“Then you shall cry and the Lord will answer, you shall cry for help, and he will say: Here I am! (Isaiah 58:9)
These words of peace and comfort follow a pretty straightforward list of things that one must do:
- release those bound unjustly
- set free the oppressed
- share your bread with the hungry
- shelter the homeless
- clothe the naked when you see them
If you’re like me, these may seem awfully familiar. These are a stark reminder of The Beatitudes and the way that I am called to live my life.
These seem like really big drastic tasks to undertake. But there are people in our lives who are suffering silently, and it really doesn’t take all that much to show someone you love them.
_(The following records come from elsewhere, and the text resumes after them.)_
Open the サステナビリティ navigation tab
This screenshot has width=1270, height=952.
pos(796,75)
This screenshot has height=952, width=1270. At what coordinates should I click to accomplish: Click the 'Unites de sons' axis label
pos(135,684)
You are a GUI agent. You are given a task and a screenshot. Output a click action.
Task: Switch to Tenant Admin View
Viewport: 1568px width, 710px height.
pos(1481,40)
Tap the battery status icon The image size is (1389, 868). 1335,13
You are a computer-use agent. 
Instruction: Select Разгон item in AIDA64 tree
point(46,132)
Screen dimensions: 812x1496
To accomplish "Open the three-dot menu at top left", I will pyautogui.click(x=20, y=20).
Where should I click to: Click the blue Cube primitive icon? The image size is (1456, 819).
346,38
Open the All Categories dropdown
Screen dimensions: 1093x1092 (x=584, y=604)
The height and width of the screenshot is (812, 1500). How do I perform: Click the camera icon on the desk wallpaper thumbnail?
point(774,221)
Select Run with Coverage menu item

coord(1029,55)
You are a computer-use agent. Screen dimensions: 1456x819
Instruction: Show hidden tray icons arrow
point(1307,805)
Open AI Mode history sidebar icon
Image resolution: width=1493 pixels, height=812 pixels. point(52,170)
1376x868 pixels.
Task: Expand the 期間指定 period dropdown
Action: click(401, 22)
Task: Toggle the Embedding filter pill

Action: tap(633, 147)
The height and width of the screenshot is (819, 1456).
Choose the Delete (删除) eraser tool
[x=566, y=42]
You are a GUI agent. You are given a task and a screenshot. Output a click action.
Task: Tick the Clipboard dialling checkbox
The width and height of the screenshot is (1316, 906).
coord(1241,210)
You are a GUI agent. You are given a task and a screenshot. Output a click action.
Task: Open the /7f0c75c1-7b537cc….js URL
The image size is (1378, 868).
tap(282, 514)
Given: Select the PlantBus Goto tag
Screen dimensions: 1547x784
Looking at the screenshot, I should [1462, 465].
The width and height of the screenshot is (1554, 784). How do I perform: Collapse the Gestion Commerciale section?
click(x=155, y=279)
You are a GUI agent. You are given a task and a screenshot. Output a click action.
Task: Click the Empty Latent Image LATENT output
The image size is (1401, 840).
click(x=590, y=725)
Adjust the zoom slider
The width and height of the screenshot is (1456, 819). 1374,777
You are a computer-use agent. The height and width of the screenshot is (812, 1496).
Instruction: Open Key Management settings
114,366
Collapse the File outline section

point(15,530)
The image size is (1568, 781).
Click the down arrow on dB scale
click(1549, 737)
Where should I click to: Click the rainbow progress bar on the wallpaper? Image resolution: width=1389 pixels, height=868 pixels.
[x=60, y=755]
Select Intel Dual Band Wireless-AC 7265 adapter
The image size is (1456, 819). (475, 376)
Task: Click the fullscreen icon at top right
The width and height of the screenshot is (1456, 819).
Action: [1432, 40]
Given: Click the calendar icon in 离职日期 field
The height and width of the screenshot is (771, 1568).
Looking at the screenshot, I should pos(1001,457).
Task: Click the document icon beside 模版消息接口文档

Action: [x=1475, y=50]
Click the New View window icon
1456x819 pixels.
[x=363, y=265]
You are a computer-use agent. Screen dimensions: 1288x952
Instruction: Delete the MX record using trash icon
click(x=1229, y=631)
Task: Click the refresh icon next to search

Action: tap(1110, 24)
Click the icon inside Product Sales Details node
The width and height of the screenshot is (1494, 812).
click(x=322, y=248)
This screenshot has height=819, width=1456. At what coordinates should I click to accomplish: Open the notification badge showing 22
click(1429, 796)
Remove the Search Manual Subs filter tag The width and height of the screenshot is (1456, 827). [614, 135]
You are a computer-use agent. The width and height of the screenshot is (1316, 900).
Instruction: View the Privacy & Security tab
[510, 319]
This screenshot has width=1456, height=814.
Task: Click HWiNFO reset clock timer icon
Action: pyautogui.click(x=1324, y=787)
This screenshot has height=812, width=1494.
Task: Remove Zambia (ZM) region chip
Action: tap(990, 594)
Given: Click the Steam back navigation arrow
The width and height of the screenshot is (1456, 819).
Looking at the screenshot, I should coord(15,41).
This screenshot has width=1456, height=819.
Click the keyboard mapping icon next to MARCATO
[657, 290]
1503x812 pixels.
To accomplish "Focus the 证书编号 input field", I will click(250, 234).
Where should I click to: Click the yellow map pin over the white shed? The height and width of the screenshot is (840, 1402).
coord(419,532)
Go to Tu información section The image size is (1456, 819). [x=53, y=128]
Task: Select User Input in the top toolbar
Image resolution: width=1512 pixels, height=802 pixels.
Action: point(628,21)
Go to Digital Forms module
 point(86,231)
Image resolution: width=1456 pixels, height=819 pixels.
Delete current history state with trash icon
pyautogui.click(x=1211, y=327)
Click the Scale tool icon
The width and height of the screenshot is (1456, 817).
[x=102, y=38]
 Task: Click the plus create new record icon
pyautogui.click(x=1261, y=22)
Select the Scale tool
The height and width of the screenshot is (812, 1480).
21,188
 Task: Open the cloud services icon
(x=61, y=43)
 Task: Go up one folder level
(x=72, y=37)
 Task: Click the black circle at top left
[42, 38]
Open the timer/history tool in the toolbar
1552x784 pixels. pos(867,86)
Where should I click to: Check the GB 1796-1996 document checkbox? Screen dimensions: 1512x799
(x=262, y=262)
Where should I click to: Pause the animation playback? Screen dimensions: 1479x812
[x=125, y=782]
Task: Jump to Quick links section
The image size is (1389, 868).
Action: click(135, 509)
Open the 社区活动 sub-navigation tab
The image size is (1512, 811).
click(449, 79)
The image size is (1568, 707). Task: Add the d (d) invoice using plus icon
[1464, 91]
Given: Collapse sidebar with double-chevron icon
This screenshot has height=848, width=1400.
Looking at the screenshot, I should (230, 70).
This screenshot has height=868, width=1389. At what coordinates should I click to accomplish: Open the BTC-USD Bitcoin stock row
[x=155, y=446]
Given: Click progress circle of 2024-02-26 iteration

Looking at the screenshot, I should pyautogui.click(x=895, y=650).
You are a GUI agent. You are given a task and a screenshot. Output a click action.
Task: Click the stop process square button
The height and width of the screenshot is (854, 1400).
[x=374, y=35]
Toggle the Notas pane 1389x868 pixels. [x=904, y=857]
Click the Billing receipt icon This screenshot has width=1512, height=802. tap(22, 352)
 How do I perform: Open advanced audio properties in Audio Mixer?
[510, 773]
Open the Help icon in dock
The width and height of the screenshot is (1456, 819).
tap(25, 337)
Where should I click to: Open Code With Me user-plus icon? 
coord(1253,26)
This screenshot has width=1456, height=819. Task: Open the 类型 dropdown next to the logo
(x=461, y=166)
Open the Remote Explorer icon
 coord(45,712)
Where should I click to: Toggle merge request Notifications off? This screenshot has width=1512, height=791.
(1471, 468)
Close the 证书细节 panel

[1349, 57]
Release those bound unjustly, and set free the oppressed. Loneliness is a deep, dark prison. When I first got married, I moved to Ohio and really gave it my all to make new community and “fit in”. But no matter what I did I just couldn’t make it happen. You know what’s worse? I was too ashamed to tell anyone that I was lonely. My Instagram profile was beautiful. The perfect picture of newly wed adventures (and those were actually that awesome!). But I never ever thought to also let people know that I was hurting, and that I felt alone. I consistently wondered, what was I doing wrong? I was a nice person. I opened my door and welcomed everyone into my life, but I was having a really hard time not having a person that just got me. I wrote letters. I joined online communities. I was desperate for someone to say “I see you”.
When we moved back to Connecticut, that all went away. I moved practically to my hometown, and my parish and faith filled friends were all near me once more. But I have never forgotten those first 7 months when I just needed one person. I hope and pray that as I continue to establish and expand my community that I will always have the courage to make the first move. To invite one more person. To make one more person feel loved and help them break the chains of loneliness. Could you be that one person for someone else this lent?
Share your bread with the hungry. Shelter the Homeless. Could you donate the cash you would’ve spent on two meals this week to the collection for the local shelter and go with less this week? You don’t actually have to hand out bread (but it would be pretty cool to hand out food, and I desperately miss my time spent with PGH Homeless Ministry at FUS) to help feed the hungry.
Clothe the naked when you see them. In years past, lent has been a good excuse to eliminate bad dietary or lifestyle habits. Heck, this lent is falling into that also.While it is awesome to clean my house each night before bed, teeing my up for a restful morning to reflect, it would be better to clean my house with the intention of doing good for someone else too. Maybe it is worth it, as the weather warms up to go through your closet when you put away your winter clothes, and donate some of the beautiful, lovely clothes you own to a women’s shelter, or an organization that gives freely. I personally need to do this. I have an abundance of clothing that I just don’t have enough days in a year to wear, and I should share this wealth with someone else.
Lent is a time for us to pause and think about all that we have, and what we need to change in order to be the best version of ourselves that we can be. At the end of these 40 days, I hope that I am a little more empathetic, a little less vain, and that everyone I encounter, comes to know Jesus, even in just the tiniest way, because I am living more like Him.